È passato quasi un ventennio dall’omicidio di Chiara Poggi a Garlasco, ma ogni tanto qualcuno scoperchia di nuovo il vaso. Stavolta tocca a Massimo Lovati, uno dei due avvocati di Andrea Sempio – l’altro è Angela Taccia, quella del post su Instagram con “guerra dura senza paura” alla procura – che, intervistato da Repubblica, racconta la sua teoria. O, come dice lui, “un sogno”. Ma un sogno che tira in ballo la Chiesa. E pure Alberto Stasi. Lovati parte da un luogo: il Santuario della Madonna della Bozzola, a due passi da Garlasco. Un edificio antico, costruito dove nel 1462 una ragazzina avrebbe visto apparire la Vergine con un bambino. Fin qui tutto normale.

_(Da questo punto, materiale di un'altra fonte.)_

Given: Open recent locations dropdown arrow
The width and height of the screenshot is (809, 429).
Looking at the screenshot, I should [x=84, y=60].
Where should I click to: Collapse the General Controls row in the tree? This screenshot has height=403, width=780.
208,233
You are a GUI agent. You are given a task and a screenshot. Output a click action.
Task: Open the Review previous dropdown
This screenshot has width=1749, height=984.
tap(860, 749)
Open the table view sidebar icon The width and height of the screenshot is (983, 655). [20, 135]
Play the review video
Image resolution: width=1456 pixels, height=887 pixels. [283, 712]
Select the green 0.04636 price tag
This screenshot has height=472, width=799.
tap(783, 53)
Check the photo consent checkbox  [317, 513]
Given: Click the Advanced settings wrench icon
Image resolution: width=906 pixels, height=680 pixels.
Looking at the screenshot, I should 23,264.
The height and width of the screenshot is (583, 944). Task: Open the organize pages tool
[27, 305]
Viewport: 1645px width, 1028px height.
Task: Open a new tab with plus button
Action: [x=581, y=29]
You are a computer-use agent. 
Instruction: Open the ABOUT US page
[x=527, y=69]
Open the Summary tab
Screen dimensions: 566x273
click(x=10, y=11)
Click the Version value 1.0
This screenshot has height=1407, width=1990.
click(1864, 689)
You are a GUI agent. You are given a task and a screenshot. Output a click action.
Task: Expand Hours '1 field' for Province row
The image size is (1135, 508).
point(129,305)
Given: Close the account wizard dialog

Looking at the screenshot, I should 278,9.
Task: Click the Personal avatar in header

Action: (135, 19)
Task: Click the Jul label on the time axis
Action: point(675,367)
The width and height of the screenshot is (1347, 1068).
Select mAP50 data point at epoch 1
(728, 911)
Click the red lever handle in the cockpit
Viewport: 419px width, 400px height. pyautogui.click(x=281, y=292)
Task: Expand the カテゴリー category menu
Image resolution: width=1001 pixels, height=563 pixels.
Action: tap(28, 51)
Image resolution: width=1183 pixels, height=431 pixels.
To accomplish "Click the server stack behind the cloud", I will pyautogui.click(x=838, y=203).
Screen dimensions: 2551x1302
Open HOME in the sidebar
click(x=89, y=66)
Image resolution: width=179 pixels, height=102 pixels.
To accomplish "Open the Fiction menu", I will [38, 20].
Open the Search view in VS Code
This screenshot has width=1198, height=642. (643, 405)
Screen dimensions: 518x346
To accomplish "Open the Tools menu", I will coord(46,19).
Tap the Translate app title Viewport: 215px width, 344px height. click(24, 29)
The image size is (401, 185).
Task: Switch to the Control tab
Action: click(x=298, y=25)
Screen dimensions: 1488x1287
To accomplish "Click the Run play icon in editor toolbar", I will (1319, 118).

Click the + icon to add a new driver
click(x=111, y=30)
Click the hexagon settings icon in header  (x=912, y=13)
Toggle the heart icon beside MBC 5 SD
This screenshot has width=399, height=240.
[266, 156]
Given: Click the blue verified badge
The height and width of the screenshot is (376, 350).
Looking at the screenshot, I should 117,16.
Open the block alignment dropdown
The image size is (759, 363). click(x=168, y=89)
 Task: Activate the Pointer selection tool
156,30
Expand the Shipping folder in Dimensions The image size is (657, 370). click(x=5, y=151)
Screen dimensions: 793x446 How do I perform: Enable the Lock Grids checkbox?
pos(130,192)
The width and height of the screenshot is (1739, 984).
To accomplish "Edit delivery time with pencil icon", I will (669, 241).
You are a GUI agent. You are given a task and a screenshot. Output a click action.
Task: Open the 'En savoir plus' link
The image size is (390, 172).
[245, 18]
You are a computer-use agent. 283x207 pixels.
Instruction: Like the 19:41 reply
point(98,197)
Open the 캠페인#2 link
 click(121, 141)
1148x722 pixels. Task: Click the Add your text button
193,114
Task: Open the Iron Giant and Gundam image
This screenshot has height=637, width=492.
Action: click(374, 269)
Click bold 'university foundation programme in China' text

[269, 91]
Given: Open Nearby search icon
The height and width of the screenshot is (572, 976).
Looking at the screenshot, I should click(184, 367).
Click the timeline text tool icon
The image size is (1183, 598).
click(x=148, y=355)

Il problema è quello che succede secoli dopo. Nel 2014, sette anni dopo la morte di Chiara, un carabiniere travestito da prete registra un’estorsione. Due romeni tentano di ricattare il promotore di giustizia del Vaticano con un audio: si sente la voce del rettore del Santuario, don Gregorio Vitali, in atti sessuali compromettenti. Don Vitali, che era anche esorcista e fondatore di comunità di recupero, ammette “un solo rapporto, per debolezza”. La Chiesa lo punisce, i due ricattatori vengono condannati. Lovati collega. E azzarda: “Il Santuario era un posto ai margini, dove ogni mercoledì si facevano esorcismi. Poi sono emersi fatti di pedofilia”. Aggiunge: “Non parlo di messe nere lì dentro, forse lì vicino”. Insiste che non ha prove. Ma ci crede. “È un sogno”, ripete.


Secondo lui, Chiara Poggi non è stata uccisa da Alberto Stasi. O almeno, non per volontà sua. “Ha raccontato troppe bugie sulla scoperta del corpo. Quando menti così tanto, è perché ti hanno imbeccato”. Per Lovati, Stasi si sarebbe fatto condannare per coprire qualcun altro. “L’alternativa era finire sottoterra”. Vittima di più mandanti. “Mi segue?”, chiede all’intervistatore. E chi sarebbero questi mandanti? Lovati non fa nomi, ma li chiama “in bianco”. Quando gli chiedono se intende dire la Chiesa, lui non si tira indietro: “Esatto. Ma è solo un mio sogno. Guardi cosa è successo con Emanuela Orlandi”. E giura di non voler lanciare messaggi alla famiglia Cappa, quella delle gemelle Paola e Stefania, mai coinvolte nelle indagini ma tirate spesso in ballo dal circo mediatico: “Per carità. Non so nemmeno che colore abbia quella famiglia”. Lovati parla anche della figura del killer. “Il sicario è una figura classica nella criminologia. I professionisti sanno come depistare. Non li prendiamo mai. Ricorda Trotzky?”. Sì, quello ucciso nel ’40 in Messico da un agente sovietico con una piccozza da ghiaccio. A buon intenditor. E Andrea Sempio, il suo assistito? “Non sa niente di questa teoria. Non ne abbiamo mai parlato. Non c’entra con l’ambiente degli oratori. È un comunista. Un disadattato. Ma è sereno, come tutti gli innocenti”. Poi chiude con la frase più onesta di tutta l’intervista: “Non ho nulla per dimostrarlo. È materiale, forse, per un romanzo. Chissà, potrei scriverlo”. Magari un giallo esoterico con preti, segreti e silenzi sepolti nella provincia pavese.